Exercise goal: Extract the data exactly, missing nothing.

Data supplied:
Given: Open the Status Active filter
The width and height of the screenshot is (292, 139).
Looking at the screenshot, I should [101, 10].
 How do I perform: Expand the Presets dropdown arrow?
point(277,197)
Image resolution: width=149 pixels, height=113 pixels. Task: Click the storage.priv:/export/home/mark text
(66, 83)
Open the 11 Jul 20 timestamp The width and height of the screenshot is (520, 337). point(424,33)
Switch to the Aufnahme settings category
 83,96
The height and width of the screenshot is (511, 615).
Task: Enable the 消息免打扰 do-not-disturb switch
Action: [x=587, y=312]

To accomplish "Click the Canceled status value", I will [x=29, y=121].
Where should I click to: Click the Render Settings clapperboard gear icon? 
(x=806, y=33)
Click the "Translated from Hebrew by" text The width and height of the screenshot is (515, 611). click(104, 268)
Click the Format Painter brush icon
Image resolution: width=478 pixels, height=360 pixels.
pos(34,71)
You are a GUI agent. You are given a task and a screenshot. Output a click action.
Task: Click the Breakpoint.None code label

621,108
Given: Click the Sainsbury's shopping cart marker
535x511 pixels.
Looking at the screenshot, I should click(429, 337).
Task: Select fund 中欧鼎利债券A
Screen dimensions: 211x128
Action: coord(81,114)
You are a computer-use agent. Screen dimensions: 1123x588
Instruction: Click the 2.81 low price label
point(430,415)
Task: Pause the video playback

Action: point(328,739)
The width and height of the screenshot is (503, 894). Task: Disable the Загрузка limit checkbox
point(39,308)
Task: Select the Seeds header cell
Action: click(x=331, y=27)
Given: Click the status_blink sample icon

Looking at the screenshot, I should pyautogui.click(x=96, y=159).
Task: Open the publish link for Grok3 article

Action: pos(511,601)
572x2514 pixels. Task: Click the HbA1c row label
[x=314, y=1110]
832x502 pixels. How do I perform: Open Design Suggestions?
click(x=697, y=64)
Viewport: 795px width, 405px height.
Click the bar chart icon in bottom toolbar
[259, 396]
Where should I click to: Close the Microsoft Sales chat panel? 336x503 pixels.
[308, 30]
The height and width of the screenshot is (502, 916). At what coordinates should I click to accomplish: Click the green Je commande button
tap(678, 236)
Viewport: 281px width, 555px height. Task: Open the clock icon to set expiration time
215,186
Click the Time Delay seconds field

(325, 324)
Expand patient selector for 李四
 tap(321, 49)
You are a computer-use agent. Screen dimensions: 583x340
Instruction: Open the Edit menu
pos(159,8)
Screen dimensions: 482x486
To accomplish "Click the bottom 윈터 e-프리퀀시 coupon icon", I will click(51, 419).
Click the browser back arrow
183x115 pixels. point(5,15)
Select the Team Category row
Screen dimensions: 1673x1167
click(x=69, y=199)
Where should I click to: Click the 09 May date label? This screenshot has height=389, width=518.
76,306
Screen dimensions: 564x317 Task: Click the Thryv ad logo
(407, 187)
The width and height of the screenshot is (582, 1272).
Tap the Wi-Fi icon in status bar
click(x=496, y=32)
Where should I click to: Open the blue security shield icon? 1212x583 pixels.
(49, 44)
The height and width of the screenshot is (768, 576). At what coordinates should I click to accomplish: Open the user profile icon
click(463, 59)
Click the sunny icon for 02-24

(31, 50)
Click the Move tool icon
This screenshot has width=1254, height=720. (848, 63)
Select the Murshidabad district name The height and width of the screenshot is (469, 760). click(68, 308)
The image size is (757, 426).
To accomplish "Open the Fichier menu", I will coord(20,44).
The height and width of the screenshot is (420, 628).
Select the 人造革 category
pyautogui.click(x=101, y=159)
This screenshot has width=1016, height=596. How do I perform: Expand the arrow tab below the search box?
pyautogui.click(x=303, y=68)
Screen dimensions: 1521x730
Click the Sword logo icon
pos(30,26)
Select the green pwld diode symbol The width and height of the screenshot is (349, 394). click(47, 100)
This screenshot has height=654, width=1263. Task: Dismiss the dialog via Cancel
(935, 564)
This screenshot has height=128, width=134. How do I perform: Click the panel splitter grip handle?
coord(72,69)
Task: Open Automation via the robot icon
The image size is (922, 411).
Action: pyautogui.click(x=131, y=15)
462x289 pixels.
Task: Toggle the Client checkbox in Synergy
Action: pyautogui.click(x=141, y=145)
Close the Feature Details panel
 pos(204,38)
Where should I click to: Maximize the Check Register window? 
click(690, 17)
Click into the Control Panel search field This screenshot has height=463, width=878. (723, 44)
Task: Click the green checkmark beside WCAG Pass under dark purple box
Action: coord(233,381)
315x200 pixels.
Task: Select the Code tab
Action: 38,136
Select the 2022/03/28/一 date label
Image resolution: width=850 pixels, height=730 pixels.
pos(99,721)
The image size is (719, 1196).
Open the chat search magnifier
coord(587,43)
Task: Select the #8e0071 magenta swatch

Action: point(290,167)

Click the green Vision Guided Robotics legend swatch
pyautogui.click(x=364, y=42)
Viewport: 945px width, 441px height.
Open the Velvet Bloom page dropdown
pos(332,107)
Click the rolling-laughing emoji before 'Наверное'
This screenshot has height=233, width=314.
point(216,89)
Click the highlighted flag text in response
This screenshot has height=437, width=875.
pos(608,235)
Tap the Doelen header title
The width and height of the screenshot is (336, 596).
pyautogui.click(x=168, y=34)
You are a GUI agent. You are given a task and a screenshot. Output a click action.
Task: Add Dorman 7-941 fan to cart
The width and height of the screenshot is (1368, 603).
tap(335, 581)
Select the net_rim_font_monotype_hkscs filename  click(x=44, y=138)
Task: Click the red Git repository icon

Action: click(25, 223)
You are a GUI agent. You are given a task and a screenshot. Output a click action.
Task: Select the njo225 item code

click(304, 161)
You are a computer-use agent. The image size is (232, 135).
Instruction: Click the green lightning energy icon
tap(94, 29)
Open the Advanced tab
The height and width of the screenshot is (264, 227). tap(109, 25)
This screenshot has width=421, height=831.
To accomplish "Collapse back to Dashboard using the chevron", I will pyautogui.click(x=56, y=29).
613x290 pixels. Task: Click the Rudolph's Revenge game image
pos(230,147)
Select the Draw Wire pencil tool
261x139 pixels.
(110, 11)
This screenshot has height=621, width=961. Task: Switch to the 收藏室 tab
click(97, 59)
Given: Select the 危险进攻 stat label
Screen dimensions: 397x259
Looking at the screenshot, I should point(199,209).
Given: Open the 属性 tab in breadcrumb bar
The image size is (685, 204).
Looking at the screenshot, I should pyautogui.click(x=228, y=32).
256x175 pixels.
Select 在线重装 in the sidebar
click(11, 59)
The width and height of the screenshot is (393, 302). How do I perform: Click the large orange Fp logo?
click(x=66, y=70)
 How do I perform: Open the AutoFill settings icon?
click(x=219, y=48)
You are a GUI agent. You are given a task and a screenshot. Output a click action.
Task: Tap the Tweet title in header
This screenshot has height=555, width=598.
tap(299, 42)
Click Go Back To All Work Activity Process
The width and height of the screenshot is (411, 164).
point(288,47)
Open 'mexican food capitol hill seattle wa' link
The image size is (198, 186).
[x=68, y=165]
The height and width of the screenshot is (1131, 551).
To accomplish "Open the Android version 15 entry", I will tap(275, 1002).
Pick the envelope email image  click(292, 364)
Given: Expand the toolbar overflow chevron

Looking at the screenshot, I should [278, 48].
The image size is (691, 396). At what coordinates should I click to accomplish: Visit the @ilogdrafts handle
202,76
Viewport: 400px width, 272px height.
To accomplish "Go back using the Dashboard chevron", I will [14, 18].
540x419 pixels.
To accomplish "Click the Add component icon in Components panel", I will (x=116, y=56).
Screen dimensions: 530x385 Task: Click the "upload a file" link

Answer area:
Given: Open the Status Active filter
The width and height of the screenshot is (292, 139).
Looking at the screenshot, I should [101, 10].
 How do I perform: Expand the Presets dropdown arrow?
point(277,197)
Image resolution: width=149 pixels, height=113 pixels. Task: Click the storage.priv:/export/home/mark text
(66, 83)
Open the 11 Jul 20 timestamp The width and height of the screenshot is (520, 337). point(424,33)
Switch to the Aufnahme settings category
 83,96
The height and width of the screenshot is (511, 615).
Task: Enable the 消息免打扰 do-not-disturb switch
Action: [x=587, y=312]

To accomplish "Click the Canceled status value", I will [x=29, y=121].
Where should I click to: Click the Render Settings clapperboard gear icon? 
(x=806, y=33)
Click the "Translated from Hebrew by" text The width and height of the screenshot is (515, 611). click(104, 268)
Click the Format Painter brush icon
Image resolution: width=478 pixels, height=360 pixels.
pos(34,71)
You are a GUI agent. You are given a task and a screenshot. Output a click action.
Task: Click the Breakpoint.None code label

621,108
Given: Click the Sainsbury's shopping cart marker
535x511 pixels.
Looking at the screenshot, I should click(429, 337).
Task: Select fund 中欧鼎利债券A
Screen dimensions: 211x128
Action: coord(81,114)
You are a computer-use agent. Screen dimensions: 1123x588
Instruction: Click the 2.81 low price label
point(430,415)
Task: Pause the video playback

Action: point(328,739)
The width and height of the screenshot is (503, 894). Task: Disable the Загрузка limit checkbox
point(39,308)
Task: Select the Seeds header cell
Action: click(x=331, y=27)
Given: Click the status_blink sample icon

Looking at the screenshot, I should pyautogui.click(x=96, y=159).
Task: Open the publish link for Grok3 article

Action: pos(511,601)
572x2514 pixels. Task: Click the HbA1c row label
[x=314, y=1110]
832x502 pixels. How do I perform: Open Design Suggestions?
click(x=697, y=64)
Viewport: 795px width, 405px height.
Click the bar chart icon in bottom toolbar
[259, 396]
Where should I click to: Close the Microsoft Sales chat panel? 336x503 pixels.
[308, 30]
The height and width of the screenshot is (502, 916). At what coordinates should I click to accomplish: Click the green Je commande button
tap(678, 236)
Viewport: 281px width, 555px height. Task: Open the clock icon to set expiration time
215,186
Click the Time Delay seconds field

(325, 324)
Expand patient selector for 李四
 tap(321, 49)
You are a computer-use agent. Screen dimensions: 583x340
Instruction: Open the Edit menu
pos(159,8)
Screen dimensions: 482x486
To accomplish "Click the bottom 윈터 e-프리퀀시 coupon icon", I will click(51, 419).
Click the browser back arrow
183x115 pixels. point(5,15)
Select the Team Category row
Screen dimensions: 1673x1167
click(x=69, y=199)
Where should I click to: Click the 09 May date label? This screenshot has height=389, width=518.
76,306
Screen dimensions: 564x317 Task: Click the Thryv ad logo
(407, 187)
The width and height of the screenshot is (582, 1272).
Tap the Wi-Fi icon in status bar
click(x=496, y=32)
Where should I click to: Open the blue security shield icon? 1212x583 pixels.
(49, 44)
The height and width of the screenshot is (768, 576). At what coordinates should I click to accomplish: Open the user profile icon
click(463, 59)
Click the sunny icon for 02-24

(31, 50)
Click the Move tool icon
This screenshot has width=1254, height=720. (848, 63)
Select the Murshidabad district name The height and width of the screenshot is (469, 760). click(68, 308)
The image size is (757, 426).
To accomplish "Open the Fichier menu", I will coord(20,44).
The height and width of the screenshot is (420, 628).
Select the 人造革 category
pyautogui.click(x=101, y=159)
This screenshot has width=1016, height=596. How do I perform: Expand the arrow tab below the search box?
pyautogui.click(x=303, y=68)
Screen dimensions: 1521x730
Click the Sword logo icon
pos(30,26)
Select the green pwld diode symbol The width and height of the screenshot is (349, 394). click(47, 100)
This screenshot has height=654, width=1263. Task: Dismiss the dialog via Cancel
(935, 564)
This screenshot has height=128, width=134. How do I perform: Click the panel splitter grip handle?
coord(72,69)
Task: Open Automation via the robot icon
The image size is (922, 411).
Action: pyautogui.click(x=131, y=15)
462x289 pixels.
Task: Toggle the Client checkbox in Synergy
Action: pyautogui.click(x=141, y=145)
Close the Feature Details panel
 pos(204,38)
Where should I click to: Maximize the Check Register window? 
click(690, 17)
Click into the Control Panel search field This screenshot has height=463, width=878. (723, 44)
Task: Click the green checkmark beside WCAG Pass under dark purple box
Action: coord(233,381)
315x200 pixels.
Task: Select the Code tab
Action: 38,136
Select the 2022/03/28/一 date label
Image resolution: width=850 pixels, height=730 pixels.
pos(99,721)
The image size is (719, 1196).
Open the chat search magnifier
coord(587,43)
Task: Select the #8e0071 magenta swatch

Action: point(290,167)

Click the green Vision Guided Robotics legend swatch
pyautogui.click(x=364, y=42)
Viewport: 945px width, 441px height.
Open the Velvet Bloom page dropdown
pos(332,107)
Click the rolling-laughing emoji before 'Наверное'
This screenshot has height=233, width=314.
point(216,89)
Click the highlighted flag text in response
This screenshot has height=437, width=875.
pos(608,235)
Tap the Doelen header title
The width and height of the screenshot is (336, 596).
pyautogui.click(x=168, y=34)
You are a GUI agent. You are given a task and a screenshot. Output a click action.
Task: Add Dorman 7-941 fan to cart
The width and height of the screenshot is (1368, 603).
tap(335, 581)
Select the net_rim_font_monotype_hkscs filename  click(x=44, y=138)
Task: Click the red Git repository icon

Action: click(25, 223)
You are a GUI agent. You are given a task and a screenshot. Output a click action.
Task: Select the njo225 item code

click(304, 161)
You are a computer-use agent. The image size is (232, 135).
Instruction: Click the green lightning energy icon
tap(94, 29)
Open the Advanced tab
The height and width of the screenshot is (264, 227). tap(109, 25)
This screenshot has width=421, height=831.
To accomplish "Collapse back to Dashboard using the chevron", I will pyautogui.click(x=56, y=29).
613x290 pixels. Task: Click the Rudolph's Revenge game image
pos(230,147)
Select the Draw Wire pencil tool
261x139 pixels.
(110, 11)
This screenshot has height=621, width=961. Task: Switch to the 收藏室 tab
click(97, 59)
Given: Select the 危险进攻 stat label
Screen dimensions: 397x259
Looking at the screenshot, I should point(199,209).
Given: Open the 属性 tab in breadcrumb bar
The image size is (685, 204).
Looking at the screenshot, I should pyautogui.click(x=228, y=32).
256x175 pixels.
Select 在线重装 in the sidebar
click(11, 59)
The width and height of the screenshot is (393, 302). How do I perform: Click the large orange Fp logo?
click(x=66, y=70)
 How do I perform: Open the AutoFill settings icon?
click(x=219, y=48)
You are a GUI agent. You are given a task and a screenshot. Output a click action.
Task: Tap the Tweet title in header
This screenshot has height=555, width=598.
tap(299, 42)
Click Go Back To All Work Activity Process
The width and height of the screenshot is (411, 164).
point(288,47)
Open 'mexican food capitol hill seattle wa' link
The image size is (198, 186).
[x=68, y=165]
The height and width of the screenshot is (1131, 551).
To accomplish "Open the Android version 15 entry", I will tap(275, 1002).
Pick the envelope email image  click(292, 364)
Given: Expand the toolbar overflow chevron

Looking at the screenshot, I should [278, 48].
The image size is (691, 396). At what coordinates should I click to accomplish: Visit the @ilogdrafts handle
202,76
Viewport: 400px width, 272px height.
To accomplish "Go back using the Dashboard chevron", I will [14, 18].
540x419 pixels.
To accomplish "Click the Add component icon in Components panel", I will (x=116, y=56).
Screen dimensions: 530x385 Task: Click the "upload a file" link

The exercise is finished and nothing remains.